:: Exercise materials ::

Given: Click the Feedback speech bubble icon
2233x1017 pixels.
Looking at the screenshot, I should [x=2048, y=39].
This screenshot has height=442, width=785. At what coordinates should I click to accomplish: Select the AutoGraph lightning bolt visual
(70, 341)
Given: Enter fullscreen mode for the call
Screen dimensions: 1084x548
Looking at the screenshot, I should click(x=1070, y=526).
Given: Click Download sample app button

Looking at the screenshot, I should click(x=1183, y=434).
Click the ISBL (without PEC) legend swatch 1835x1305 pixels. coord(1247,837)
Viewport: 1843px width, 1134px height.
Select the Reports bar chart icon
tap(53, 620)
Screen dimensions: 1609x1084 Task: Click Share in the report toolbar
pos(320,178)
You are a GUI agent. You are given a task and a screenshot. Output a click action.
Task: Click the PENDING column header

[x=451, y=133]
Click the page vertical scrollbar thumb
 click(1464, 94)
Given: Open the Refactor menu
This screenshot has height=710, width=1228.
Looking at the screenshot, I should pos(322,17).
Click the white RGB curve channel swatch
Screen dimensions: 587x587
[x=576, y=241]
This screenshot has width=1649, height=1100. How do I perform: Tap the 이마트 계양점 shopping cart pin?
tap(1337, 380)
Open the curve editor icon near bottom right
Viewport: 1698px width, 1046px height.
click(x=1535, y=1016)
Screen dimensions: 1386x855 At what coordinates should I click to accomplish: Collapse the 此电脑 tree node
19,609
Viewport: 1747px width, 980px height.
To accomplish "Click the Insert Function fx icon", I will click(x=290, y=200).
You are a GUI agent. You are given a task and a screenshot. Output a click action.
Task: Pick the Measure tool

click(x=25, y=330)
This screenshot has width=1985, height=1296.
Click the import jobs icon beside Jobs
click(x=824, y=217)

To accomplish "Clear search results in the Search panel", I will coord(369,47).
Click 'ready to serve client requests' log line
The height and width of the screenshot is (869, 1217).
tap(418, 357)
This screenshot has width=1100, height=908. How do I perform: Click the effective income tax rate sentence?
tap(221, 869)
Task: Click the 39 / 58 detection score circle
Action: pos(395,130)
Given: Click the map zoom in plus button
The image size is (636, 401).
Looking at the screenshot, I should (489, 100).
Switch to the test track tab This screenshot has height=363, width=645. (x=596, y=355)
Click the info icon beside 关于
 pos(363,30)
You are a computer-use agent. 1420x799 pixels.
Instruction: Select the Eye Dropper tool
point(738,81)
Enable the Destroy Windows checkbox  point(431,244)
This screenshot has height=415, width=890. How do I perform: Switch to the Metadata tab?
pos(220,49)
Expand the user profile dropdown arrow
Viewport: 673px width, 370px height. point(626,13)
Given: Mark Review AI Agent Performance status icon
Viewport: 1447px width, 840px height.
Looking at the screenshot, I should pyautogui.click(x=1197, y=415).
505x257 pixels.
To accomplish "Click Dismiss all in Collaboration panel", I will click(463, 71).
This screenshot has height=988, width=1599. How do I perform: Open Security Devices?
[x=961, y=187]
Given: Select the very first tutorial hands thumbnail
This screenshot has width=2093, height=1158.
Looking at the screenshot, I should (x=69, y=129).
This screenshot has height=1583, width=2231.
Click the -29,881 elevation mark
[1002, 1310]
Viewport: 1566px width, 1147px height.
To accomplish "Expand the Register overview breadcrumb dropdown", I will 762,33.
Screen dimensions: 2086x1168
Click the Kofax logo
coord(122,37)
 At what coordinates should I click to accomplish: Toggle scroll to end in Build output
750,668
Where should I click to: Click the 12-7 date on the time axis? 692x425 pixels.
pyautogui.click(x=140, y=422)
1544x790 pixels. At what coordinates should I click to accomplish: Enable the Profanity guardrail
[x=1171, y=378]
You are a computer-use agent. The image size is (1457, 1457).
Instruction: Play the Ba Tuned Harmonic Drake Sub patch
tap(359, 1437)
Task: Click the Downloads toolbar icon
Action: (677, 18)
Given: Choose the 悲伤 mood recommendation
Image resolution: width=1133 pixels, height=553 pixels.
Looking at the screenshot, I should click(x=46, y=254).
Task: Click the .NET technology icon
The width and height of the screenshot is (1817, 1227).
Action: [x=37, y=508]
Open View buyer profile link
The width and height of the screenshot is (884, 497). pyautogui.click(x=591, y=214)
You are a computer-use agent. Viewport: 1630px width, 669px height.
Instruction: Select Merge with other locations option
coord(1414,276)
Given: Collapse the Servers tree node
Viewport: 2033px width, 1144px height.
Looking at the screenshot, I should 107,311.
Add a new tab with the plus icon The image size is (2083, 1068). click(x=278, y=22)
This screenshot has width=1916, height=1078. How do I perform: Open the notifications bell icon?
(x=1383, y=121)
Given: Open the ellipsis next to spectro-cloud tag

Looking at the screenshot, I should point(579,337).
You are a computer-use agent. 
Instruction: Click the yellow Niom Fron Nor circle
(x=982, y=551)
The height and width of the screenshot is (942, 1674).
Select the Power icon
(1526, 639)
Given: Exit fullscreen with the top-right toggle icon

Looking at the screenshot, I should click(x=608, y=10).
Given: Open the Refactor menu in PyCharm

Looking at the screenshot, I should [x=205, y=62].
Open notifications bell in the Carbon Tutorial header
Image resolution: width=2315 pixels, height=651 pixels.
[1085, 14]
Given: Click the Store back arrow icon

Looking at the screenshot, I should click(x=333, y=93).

:::

Work instruction: Where a line of the records above holds the word "computer", copy that line.

Problem solution:
You are a computer-use agent. 1420x799 pixels.
You are a computer-use agent. The image size is (1457, 1457).
You are a computer-use agent. Viewport: 1630px width, 669px height.
You are a computer-use agent. 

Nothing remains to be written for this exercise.